Exercise data:
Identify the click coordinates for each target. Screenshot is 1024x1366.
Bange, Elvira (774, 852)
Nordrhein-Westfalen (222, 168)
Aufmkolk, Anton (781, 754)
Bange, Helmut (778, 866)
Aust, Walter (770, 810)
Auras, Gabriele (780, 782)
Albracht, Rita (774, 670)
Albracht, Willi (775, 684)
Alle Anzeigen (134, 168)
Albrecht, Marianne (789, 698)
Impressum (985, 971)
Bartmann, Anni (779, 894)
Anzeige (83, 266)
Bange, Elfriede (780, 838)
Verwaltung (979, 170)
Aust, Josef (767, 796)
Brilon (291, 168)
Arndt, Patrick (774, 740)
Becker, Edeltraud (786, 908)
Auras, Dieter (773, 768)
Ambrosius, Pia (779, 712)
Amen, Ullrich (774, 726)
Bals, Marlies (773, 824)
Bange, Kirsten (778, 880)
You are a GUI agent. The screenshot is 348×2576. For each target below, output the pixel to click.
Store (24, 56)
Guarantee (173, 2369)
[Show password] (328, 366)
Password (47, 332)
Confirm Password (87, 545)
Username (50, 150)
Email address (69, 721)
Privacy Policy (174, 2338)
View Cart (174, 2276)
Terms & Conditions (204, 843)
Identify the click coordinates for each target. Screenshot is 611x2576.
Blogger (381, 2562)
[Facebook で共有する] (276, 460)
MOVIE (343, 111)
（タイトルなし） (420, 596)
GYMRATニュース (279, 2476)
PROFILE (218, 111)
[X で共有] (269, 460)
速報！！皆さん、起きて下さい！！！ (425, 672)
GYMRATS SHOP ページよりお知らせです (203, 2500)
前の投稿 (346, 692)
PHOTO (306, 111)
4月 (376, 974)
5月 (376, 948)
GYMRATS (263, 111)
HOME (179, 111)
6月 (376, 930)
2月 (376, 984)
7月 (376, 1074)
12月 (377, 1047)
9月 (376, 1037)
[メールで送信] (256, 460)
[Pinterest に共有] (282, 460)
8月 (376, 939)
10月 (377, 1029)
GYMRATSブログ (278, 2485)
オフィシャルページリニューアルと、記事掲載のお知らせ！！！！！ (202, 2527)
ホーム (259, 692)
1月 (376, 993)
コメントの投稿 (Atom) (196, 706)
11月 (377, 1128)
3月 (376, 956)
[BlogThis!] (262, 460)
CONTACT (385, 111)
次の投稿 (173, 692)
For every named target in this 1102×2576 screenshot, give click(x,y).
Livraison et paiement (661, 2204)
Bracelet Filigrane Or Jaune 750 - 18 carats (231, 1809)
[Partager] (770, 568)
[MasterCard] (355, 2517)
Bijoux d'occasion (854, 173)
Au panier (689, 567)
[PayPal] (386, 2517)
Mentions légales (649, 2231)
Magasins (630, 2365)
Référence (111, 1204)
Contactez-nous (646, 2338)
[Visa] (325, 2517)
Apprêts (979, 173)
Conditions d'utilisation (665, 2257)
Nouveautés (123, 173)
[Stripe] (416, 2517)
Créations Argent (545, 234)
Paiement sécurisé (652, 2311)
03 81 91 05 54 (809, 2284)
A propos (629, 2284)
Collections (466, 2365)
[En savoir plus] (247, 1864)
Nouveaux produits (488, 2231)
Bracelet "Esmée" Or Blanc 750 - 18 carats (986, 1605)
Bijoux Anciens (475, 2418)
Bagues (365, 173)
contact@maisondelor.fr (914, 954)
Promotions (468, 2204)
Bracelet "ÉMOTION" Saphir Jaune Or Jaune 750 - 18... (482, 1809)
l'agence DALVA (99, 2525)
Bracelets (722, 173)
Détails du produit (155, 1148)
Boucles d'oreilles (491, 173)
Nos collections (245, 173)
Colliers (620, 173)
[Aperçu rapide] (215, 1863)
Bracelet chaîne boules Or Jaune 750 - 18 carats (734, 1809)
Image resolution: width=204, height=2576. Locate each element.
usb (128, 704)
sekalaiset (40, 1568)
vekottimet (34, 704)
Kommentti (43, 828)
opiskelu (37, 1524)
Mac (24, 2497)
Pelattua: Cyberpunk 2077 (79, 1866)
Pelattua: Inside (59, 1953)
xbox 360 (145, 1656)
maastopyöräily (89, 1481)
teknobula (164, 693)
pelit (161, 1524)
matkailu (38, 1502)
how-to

Problem to work on: Filter the records above for the string "click" and copy each matching line.

Answer box:
Identify the click coordinates for each target. Screenshot is 1024x1366.
You are a GUI agent. The screenshot is 348×2576. For each target below, output the pixel to click.
Identify the click coordinates for each target. Screenshot is 611x2576.
For every named target in this 1102×2576 screenshot, give click(x,y).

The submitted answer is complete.